McLaren’s first flush
Extraordinary tales from the Motor Sport digital archive
Some Formula 1 designers are like rock stars. Along with the wins and trophies, they suck up all the adulation and limelight too. Chapman, Murray and Newey spring to mind. Others keep a low profile, in spite of their incredible achievements: Gordon Coppuck is one such engineering genius.
The only person in history to design both the winning cars of the F1 world title and Indianapolis in the same year twice, it’s now 50 years since that initial grand prix triumph with Emerson Fittipaldi and the McLaren M23.
Appropriately due to its recent resurgence, most of Coppuck’s success came with McLaren, and he remembers those halcyon years in Motor Sport’s April 2015 interview.

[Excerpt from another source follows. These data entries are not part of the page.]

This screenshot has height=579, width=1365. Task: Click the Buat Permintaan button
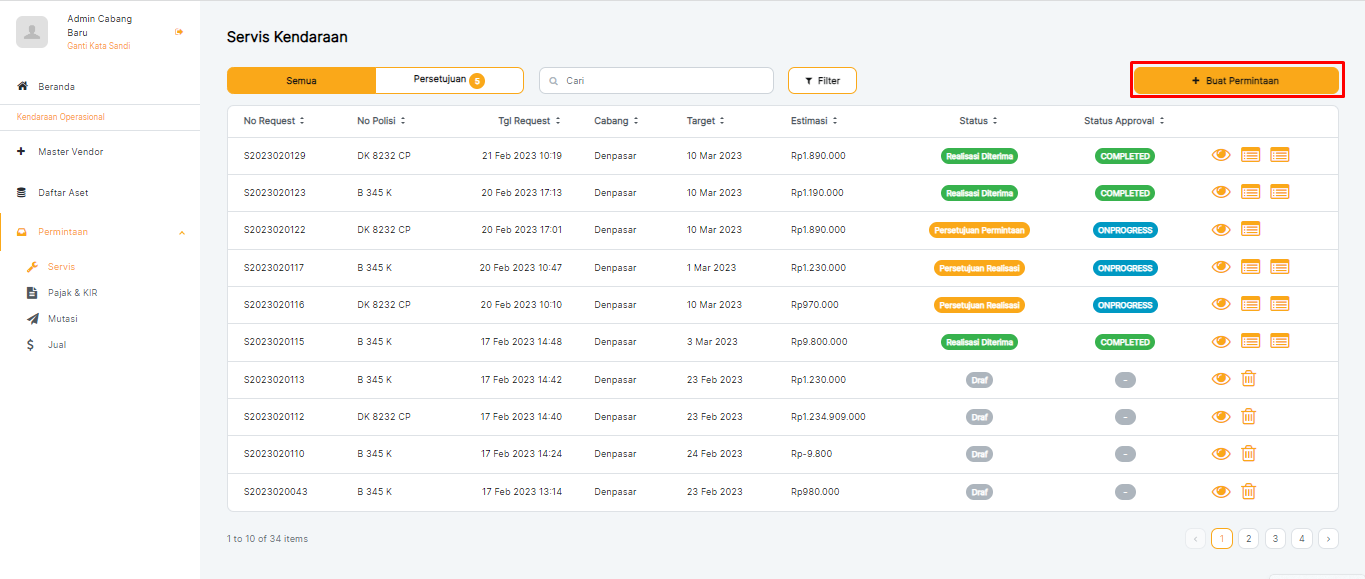pos(1235,80)
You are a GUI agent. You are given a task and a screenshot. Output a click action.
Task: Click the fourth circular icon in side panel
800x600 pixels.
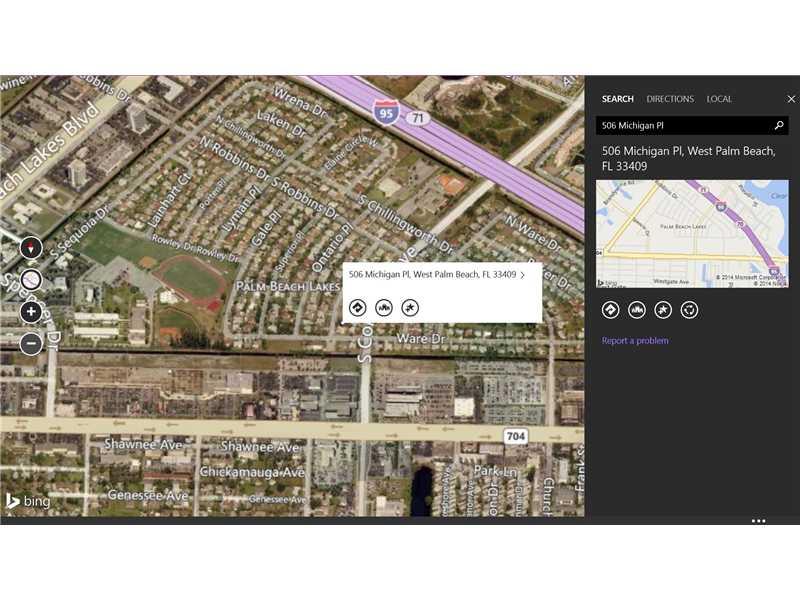click(688, 310)
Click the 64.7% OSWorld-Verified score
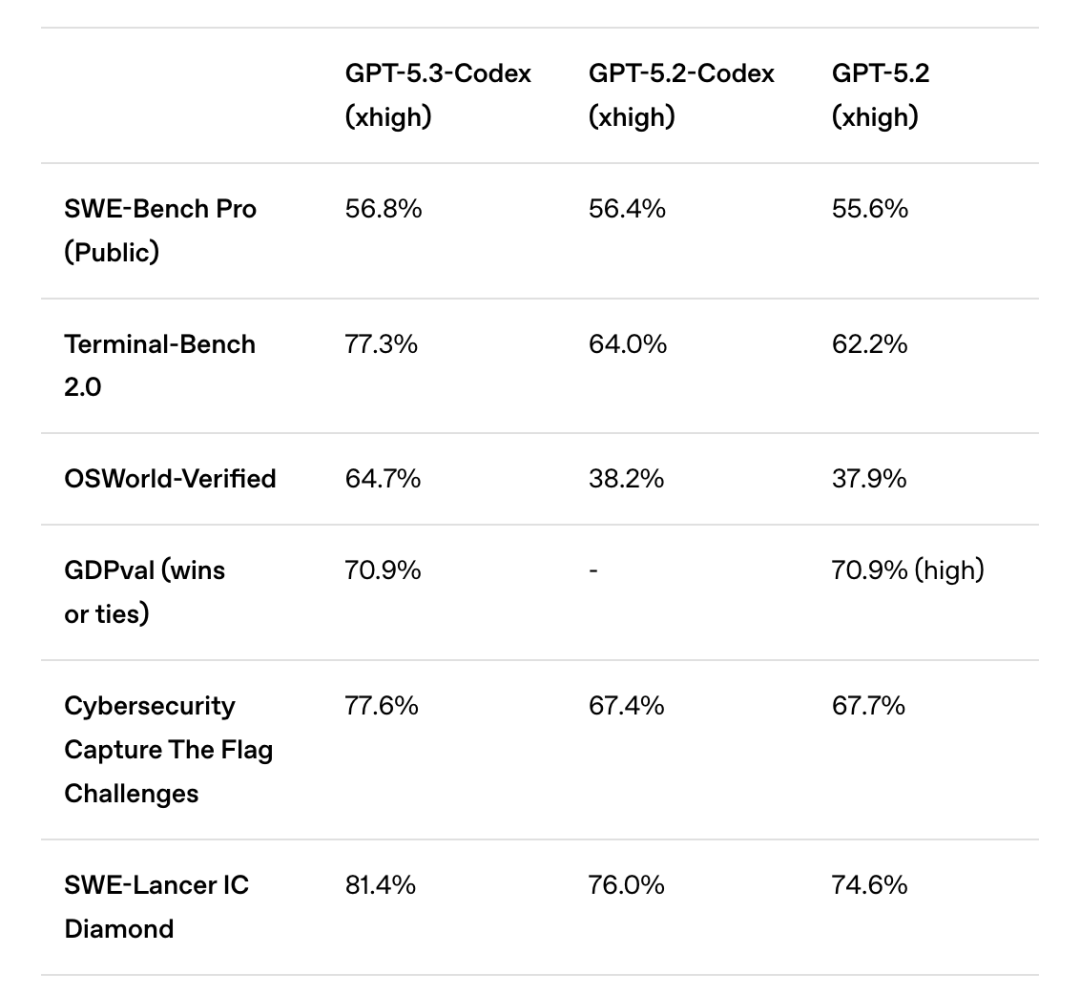Image resolution: width=1080 pixels, height=994 pixels. 383,478
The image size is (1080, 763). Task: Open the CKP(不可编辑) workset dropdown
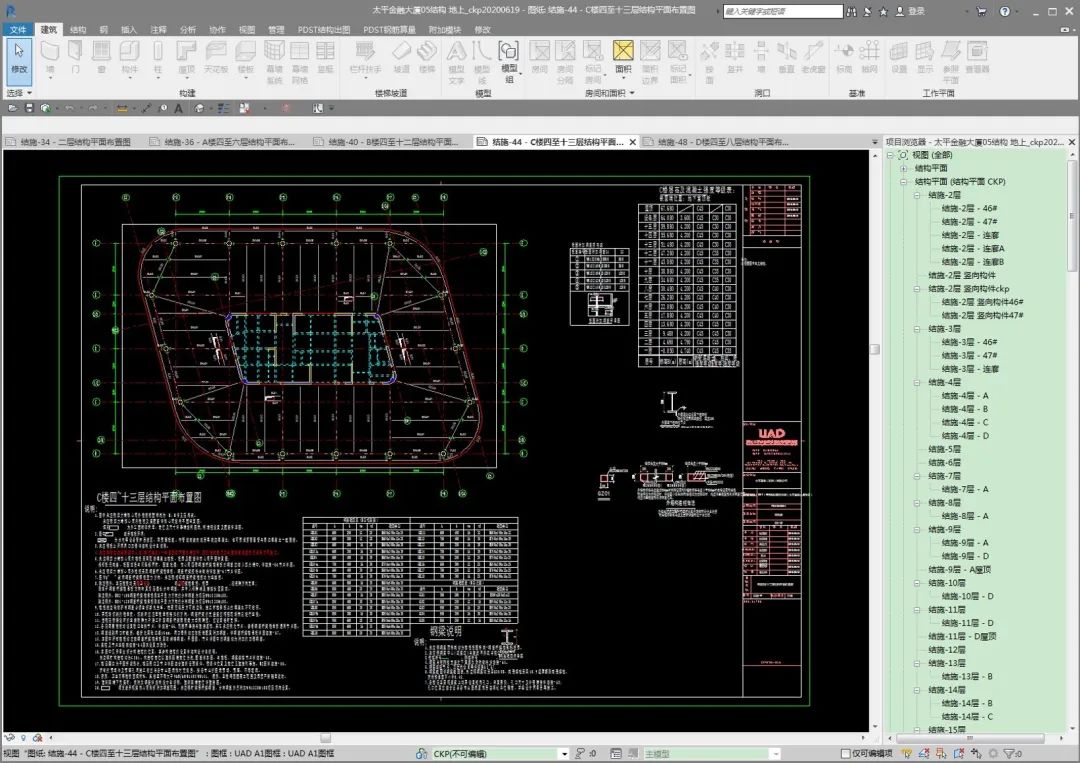click(564, 753)
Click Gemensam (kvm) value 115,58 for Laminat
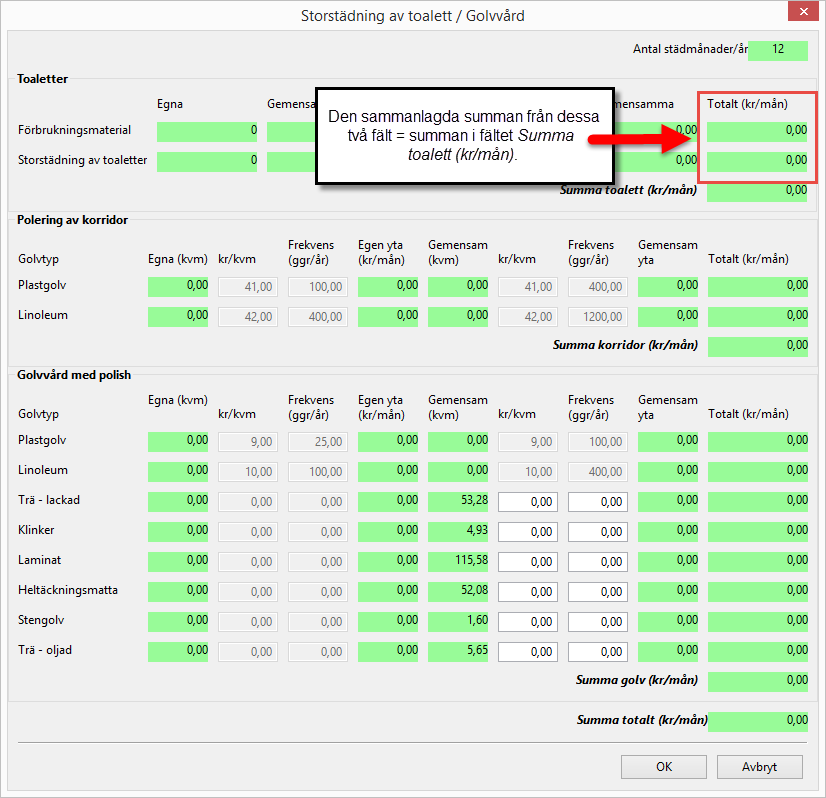Screen dimensions: 826x798 (458, 561)
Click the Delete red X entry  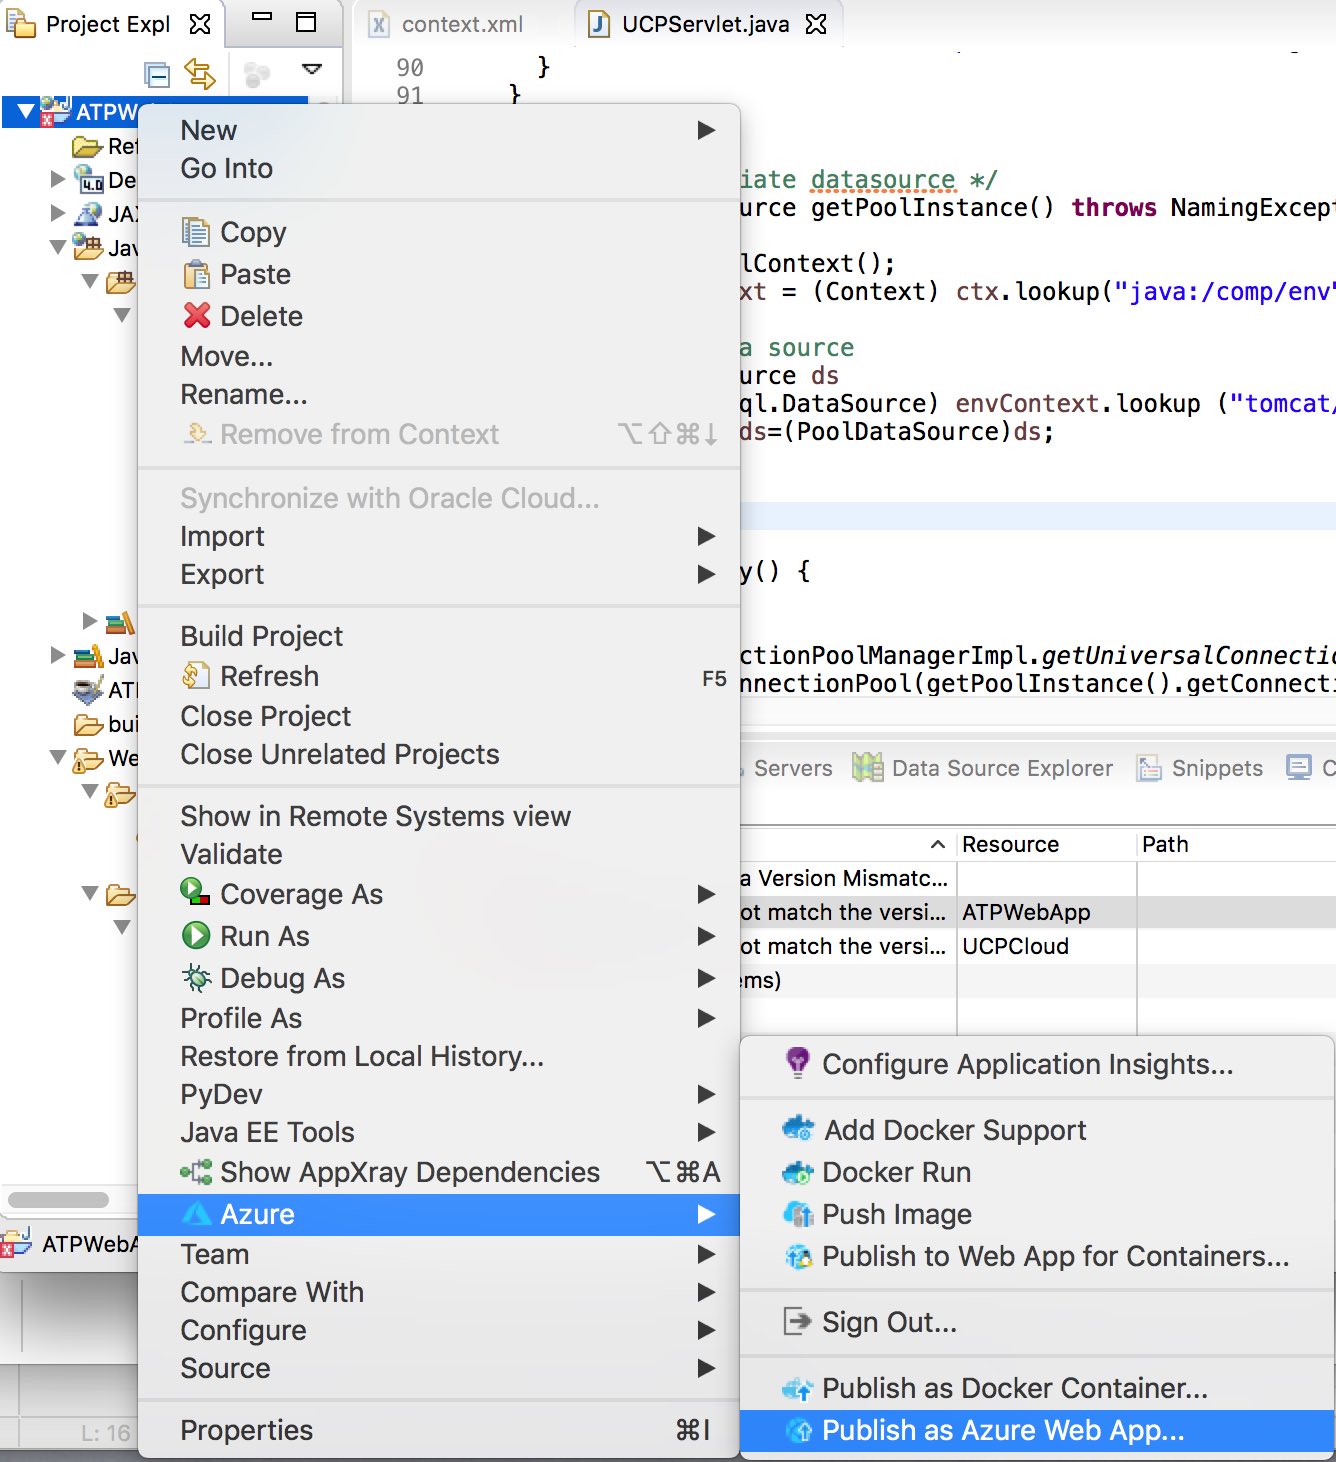(x=260, y=316)
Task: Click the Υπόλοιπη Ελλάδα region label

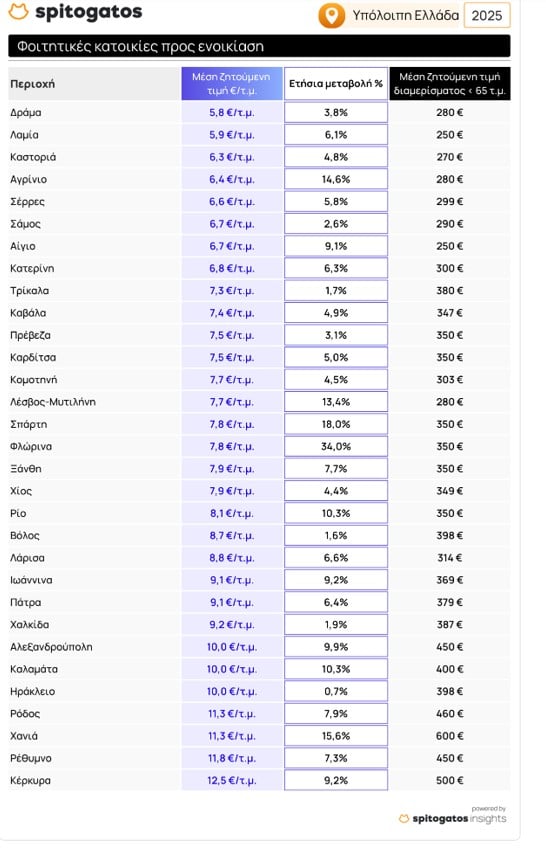Action: (x=406, y=15)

In the mid-1960s, Coppuck was a young draughtsman at the National Gas Turbine Establishment when colleague Robin Herd announced he was off to be McLaren’s chief designer. It wasn’t long before Herd invited Coppuck to join him.
“Robin and Bruce McLaren conceived the designs, I did the drawings and the mechanics built the cars,” Coppuck remembers. “It was an absolute thrill.”
In 1970 the team would be rocked by the death of Bruce, but it fought on.
“Since joining in ’65 I’d learnt a lot from the people around me – Bruce till the day he died,” says Coppuck. “To win just eight years after going to work with Robin was incredible.”